Werk #19431: Windows agent controller: Fix registration against TLS 1.3-only servers
| Component | Checks & agents | ||||||
| Title | Windows agent controller: Fix registration against TLS 1.3-only servers | ||||||
| Date | Apr 22, 2026 | ||||||
| Level | Trivial Change | ||||||
| Class | Bug Fix | ||||||
| Compatibility | Compatible - no manual interaction needed | ||||||
| Checkmk versions & editions |
|
Previously, the Windows Checkmk agent controller (cmk-agent-ctl.exe) failed to
register against Checkmk servers that only accept TLS 1.3. The initial call to
the server's REST API — used to discover the agent receiver port — aborted with
an error like:
error trying to connect: ... (os error -2146893054)

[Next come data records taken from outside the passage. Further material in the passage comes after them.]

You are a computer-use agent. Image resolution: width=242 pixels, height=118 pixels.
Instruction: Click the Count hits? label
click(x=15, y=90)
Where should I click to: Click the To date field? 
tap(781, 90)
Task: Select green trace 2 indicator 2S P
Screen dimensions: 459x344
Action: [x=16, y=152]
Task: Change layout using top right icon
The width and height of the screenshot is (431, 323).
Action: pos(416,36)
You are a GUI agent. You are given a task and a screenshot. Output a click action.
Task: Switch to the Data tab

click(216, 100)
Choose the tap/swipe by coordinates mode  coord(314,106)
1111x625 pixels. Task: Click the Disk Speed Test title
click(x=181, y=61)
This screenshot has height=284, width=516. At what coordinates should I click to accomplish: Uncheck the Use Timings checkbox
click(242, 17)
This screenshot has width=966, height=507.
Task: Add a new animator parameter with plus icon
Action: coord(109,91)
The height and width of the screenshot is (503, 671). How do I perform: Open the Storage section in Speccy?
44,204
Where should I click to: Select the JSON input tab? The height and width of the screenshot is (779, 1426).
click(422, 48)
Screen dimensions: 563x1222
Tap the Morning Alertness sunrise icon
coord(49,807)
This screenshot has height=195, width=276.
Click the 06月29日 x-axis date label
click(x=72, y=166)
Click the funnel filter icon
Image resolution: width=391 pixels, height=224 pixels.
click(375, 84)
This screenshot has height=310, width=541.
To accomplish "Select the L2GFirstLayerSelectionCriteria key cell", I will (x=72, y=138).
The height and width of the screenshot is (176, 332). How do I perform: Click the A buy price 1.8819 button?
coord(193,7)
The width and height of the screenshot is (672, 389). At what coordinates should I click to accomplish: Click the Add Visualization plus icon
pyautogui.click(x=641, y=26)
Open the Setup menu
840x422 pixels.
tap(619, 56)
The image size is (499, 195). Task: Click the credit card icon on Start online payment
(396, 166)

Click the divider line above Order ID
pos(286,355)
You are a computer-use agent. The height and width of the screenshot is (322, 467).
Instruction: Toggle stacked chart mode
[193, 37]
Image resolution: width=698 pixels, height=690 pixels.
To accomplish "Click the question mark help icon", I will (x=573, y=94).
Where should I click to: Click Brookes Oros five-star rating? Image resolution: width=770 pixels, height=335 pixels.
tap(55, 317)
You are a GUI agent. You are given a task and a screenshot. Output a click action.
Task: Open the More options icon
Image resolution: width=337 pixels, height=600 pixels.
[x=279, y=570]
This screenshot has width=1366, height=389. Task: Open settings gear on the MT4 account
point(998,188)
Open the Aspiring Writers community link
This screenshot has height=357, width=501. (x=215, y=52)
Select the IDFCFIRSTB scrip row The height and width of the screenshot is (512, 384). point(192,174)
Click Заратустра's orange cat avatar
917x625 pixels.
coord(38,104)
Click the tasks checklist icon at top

(SEC_E_UNSUPPORTED_FUNCTION, returned by Windows SChannel.)
This has been fixed. The agent controller can now register against TLS 1.3-only servers on Windows.
Workaround for older versions
If you cannot update the agent controller, you can bypass the failing port
discovery step by specifying the agent receiver port directly in the --server
argument of register, e.g.:
cmk-agent-ctl.exe register --server <server>:8000 --site <site> ...
The subsequent calls to the agent receiver use a different TLS backend and are not affected by the issue.
Technical background
The port discovery call and the subsequent communication with the agent receiver use different TLS backends. On Windows, the backend used for port discovery did not enable TLS 1.3 in its SChannel configuration, so the handshake with a TLS 1.3-only server failed before any cipher could be negotiated.
The issue has been fixed by updating the responsible Rust dependency to its latest version. Linux builds of the agent controller are unaffected.